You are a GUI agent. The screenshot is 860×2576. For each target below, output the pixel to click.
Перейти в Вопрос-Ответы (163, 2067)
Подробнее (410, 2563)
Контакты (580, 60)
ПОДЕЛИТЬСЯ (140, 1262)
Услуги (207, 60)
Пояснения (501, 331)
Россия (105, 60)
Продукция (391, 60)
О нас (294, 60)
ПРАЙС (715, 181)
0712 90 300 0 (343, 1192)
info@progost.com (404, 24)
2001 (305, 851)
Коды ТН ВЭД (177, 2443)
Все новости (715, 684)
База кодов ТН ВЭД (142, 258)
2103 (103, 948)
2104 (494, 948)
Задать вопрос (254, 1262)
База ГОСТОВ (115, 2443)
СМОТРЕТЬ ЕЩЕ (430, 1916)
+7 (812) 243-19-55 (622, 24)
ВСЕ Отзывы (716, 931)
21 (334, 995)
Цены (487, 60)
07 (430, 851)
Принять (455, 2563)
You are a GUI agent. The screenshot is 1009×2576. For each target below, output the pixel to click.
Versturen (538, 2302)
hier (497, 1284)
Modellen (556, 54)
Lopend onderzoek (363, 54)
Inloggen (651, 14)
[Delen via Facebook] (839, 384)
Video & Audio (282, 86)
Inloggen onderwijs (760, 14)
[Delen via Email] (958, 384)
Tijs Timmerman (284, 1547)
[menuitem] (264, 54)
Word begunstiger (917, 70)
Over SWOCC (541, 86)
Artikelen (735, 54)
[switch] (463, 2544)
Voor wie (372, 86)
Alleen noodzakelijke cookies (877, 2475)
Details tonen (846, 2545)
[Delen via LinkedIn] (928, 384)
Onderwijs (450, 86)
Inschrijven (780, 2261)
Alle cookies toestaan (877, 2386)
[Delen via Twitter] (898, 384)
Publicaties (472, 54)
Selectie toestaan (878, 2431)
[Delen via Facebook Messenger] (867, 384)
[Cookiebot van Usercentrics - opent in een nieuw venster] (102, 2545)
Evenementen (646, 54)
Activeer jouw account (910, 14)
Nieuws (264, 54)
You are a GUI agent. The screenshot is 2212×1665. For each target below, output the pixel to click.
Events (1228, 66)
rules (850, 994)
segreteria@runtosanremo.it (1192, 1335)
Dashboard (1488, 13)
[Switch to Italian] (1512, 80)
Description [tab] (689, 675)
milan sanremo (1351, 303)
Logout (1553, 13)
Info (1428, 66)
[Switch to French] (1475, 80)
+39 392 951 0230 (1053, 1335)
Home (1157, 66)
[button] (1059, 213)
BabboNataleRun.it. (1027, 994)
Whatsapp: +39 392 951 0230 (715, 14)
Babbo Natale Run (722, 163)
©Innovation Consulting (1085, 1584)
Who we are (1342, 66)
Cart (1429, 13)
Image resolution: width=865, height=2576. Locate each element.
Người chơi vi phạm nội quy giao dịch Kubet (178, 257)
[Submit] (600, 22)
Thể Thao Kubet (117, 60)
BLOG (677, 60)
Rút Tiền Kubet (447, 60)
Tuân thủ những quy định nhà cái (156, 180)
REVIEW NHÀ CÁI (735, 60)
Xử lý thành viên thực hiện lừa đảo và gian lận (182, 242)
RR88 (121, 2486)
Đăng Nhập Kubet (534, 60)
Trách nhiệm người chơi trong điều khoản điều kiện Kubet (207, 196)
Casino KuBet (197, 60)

Work task => Each line in the entries above, starting at the line with "Inloggen onderwijs (760, 14)" and ending at the line with "rules (850, 994)", is to be printed exactly, and only those lines.

Solution to the problem =>
Inloggen onderwijs (760, 14)
[Delen via Email] (958, 384)
Tijs Timmerman (284, 1547)
[menuitem] (264, 54)
Word begunstiger (917, 70)
Over SWOCC (541, 86)
Artikelen (735, 54)
[switch] (463, 2544)
Voor wie (372, 86)
Alleen noodzakelijke cookies (877, 2475)
Details tonen (846, 2545)
[Delen via LinkedIn] (928, 384)
Onderwijs (450, 86)
Inschrijven (780, 2261)
Alle cookies toestaan (877, 2386)
[Delen via Twitter] (898, 384)
Publicaties (472, 54)
Selectie toestaan (878, 2431)
[Delen via Facebook Messenger] (867, 384)
[Cookiebot van Usercentrics - opent in een nieuw venster] (102, 2545)
Evenementen (646, 54)
Activeer jouw account (910, 14)
Nieuws (264, 54)
You are a GUI agent. The screenshot is 2212×1665. For each target below, output the pixel to click.
Events (1228, 66)
rules (850, 994)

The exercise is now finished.